Last year, its net profit declined to RM6.67 million as most of its projects neared completion.
The projected numbers, however, are based on current accounting standards, Magna Prima chief executive officer Yoong Nim Chee said.
He added that the company has projected some RM150 million to RM200 million revenue this financial year from RM1 billion of projects that it will be launching.
"This year, revenue will be maintained at around last year's level of RM191 million, but profit will be up primarily because we are starting new projects with better profit profiles," Yoong told reporters after Magna Prima's annual general meeting in Kuala Lumpur yesterday.
The projects include residential developments in Selayang, Selangor, and Bukit Jalil in Kuala Lumpur. Magna Prima will also be launching commercial projects in Shah Alam and Petaling Jaya, both in Selangor, and in Jalan Kuching, Kuala Lumpur.
Magna Prima, which saw some 16.8 per cent of revenue last year from construction and engineering activities, said it will not be aggressively seeking external construction jobs but will focus on in-house projects.
With the exception of the land in Jalan Ampang on which the Lai Meng Chinese School sits, the group expects to complete all of its ongoing projects by 2014. Currently, it has some 30.38ha landbank.
It also expects to begin the proposed RM1.3 billion commercial and residential development on the site of the Lai Meng Chinese School in 2012 as planned and to complete it by 2015.

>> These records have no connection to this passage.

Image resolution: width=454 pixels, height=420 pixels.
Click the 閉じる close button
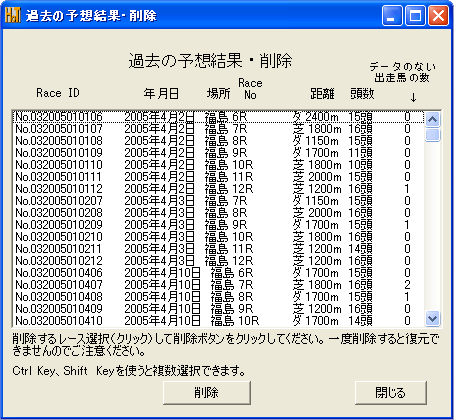point(391,393)
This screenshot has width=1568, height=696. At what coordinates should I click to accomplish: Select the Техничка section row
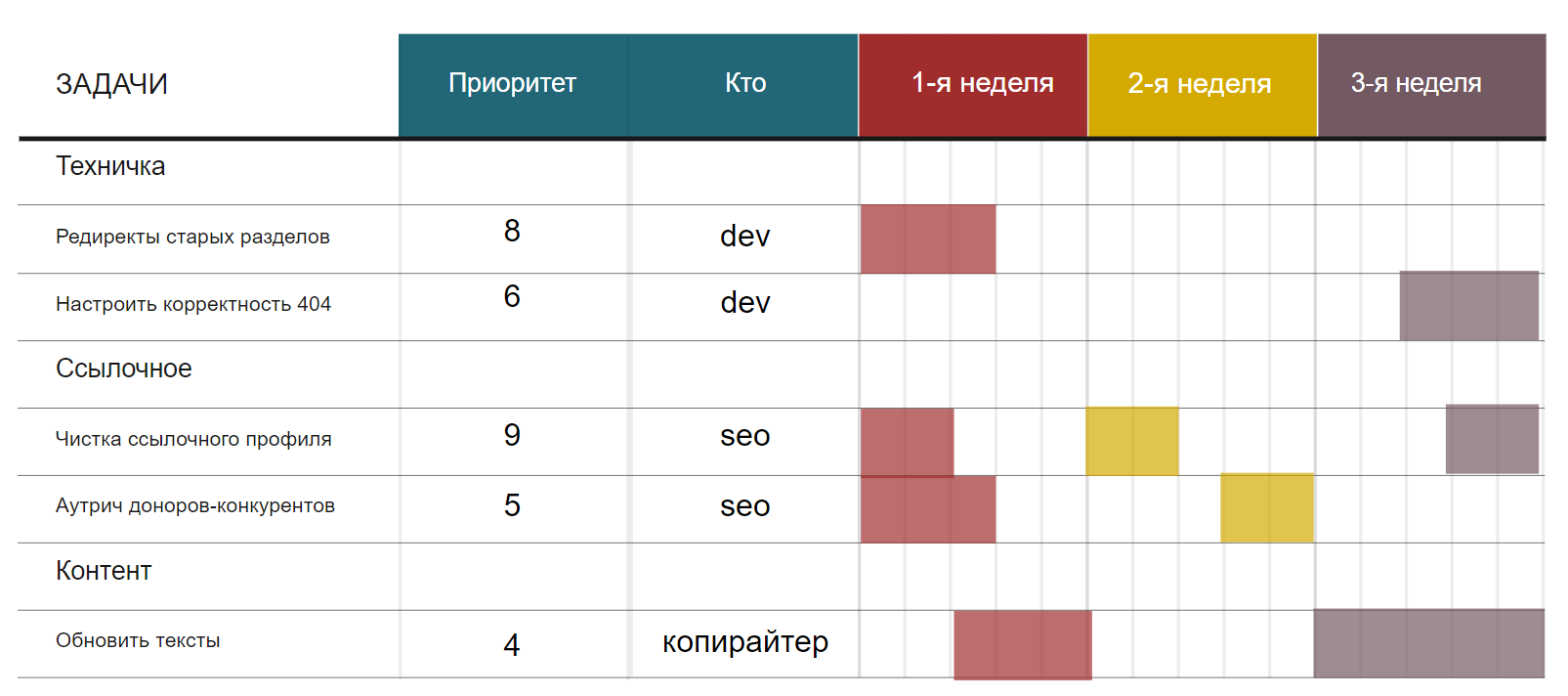click(x=110, y=166)
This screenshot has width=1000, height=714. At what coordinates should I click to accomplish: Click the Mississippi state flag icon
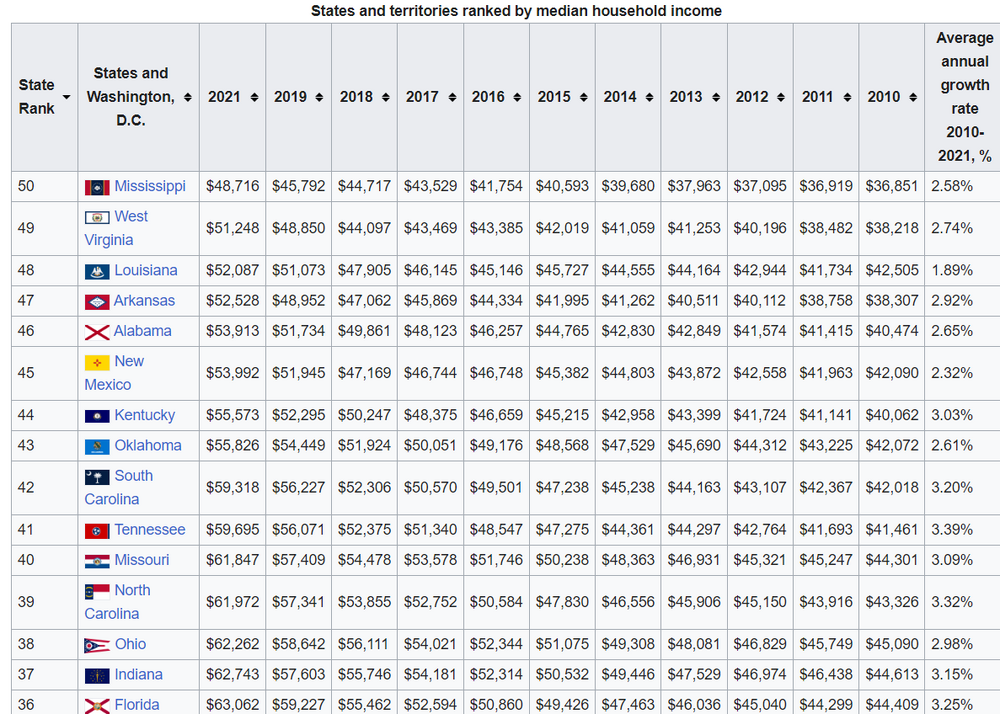click(97, 187)
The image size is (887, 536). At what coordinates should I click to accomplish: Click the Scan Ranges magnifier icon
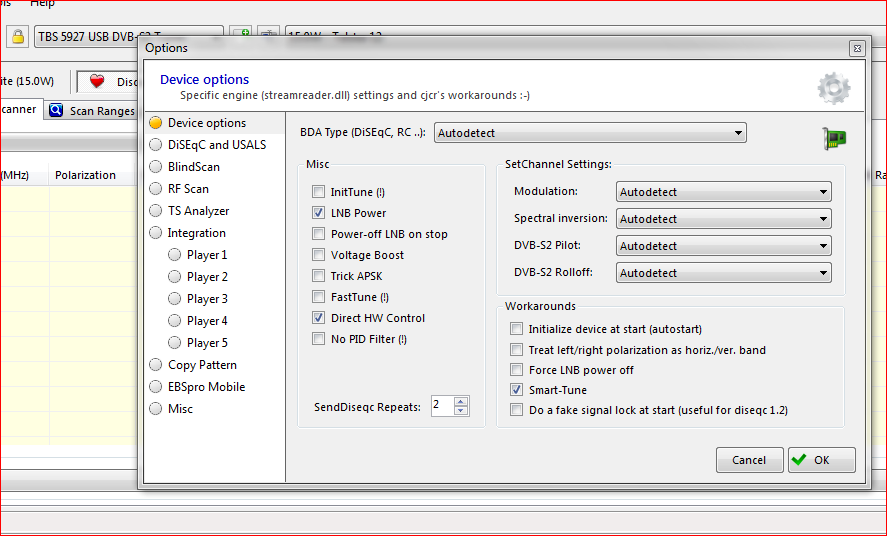[56, 111]
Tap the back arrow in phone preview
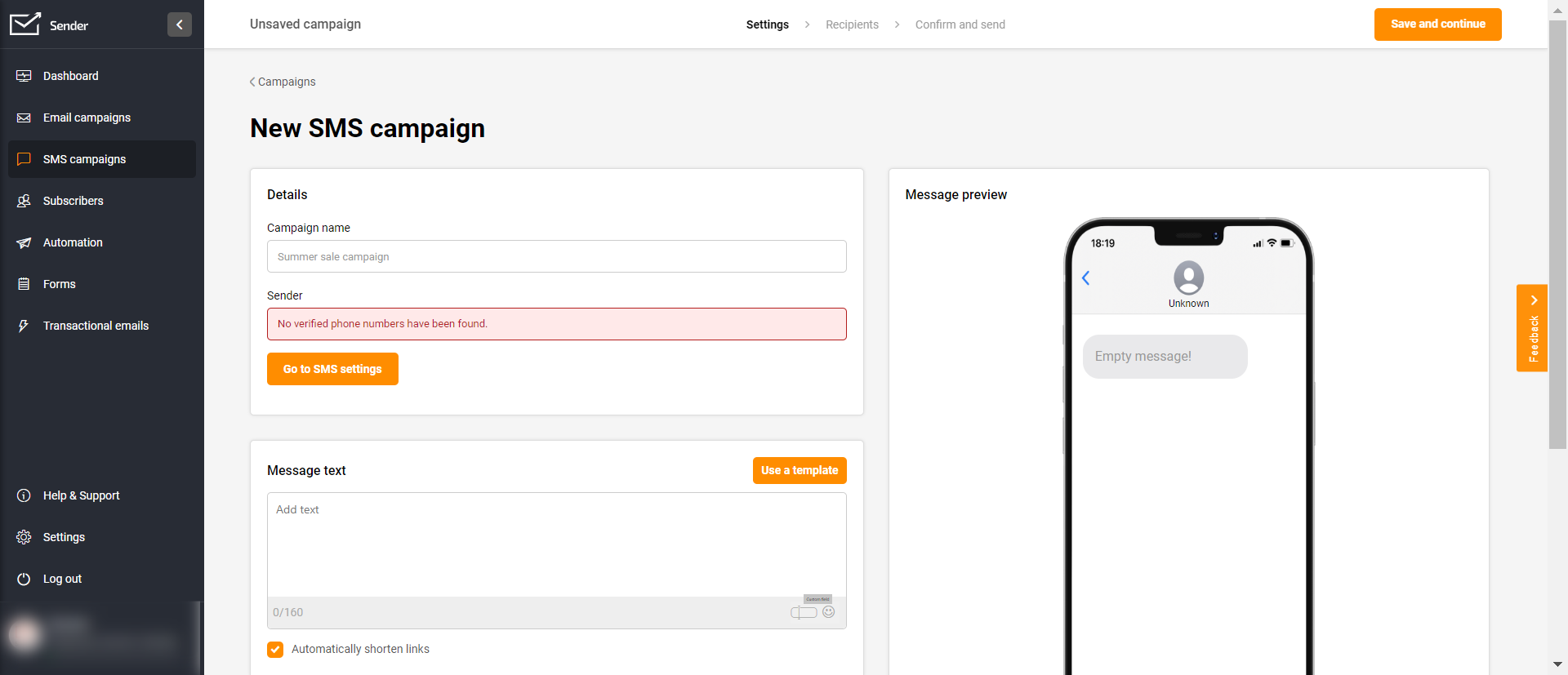The image size is (1568, 675). 1086,278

The company is hopeful that the Ministry of Education will give its approval within the next three months for the school to be relocated to Bukit Jalil.
Magna Prima, which will provide advice on design in the construction of the school, said that tenders will be called out and that it will also bid for the project.
While Yoong was not able to state the estimated project value, he said the school was looking at including a swimming pool and an auditorium.
To a question on new shareholders Lee Ban Chuan and Lee Hing Lee, who have emerged in the company via Fantastic Realty Sdn Bhd which now owns 15.41 per cent of Magna Prima, Yoong said he understood that they were passive investors and that there had been no indication that they would raise their stake in the company.
On the police report made against its former chief executive officer, Lim Ching Choy, for alleged criminal breach of trust, Yoong said that there had been no developments.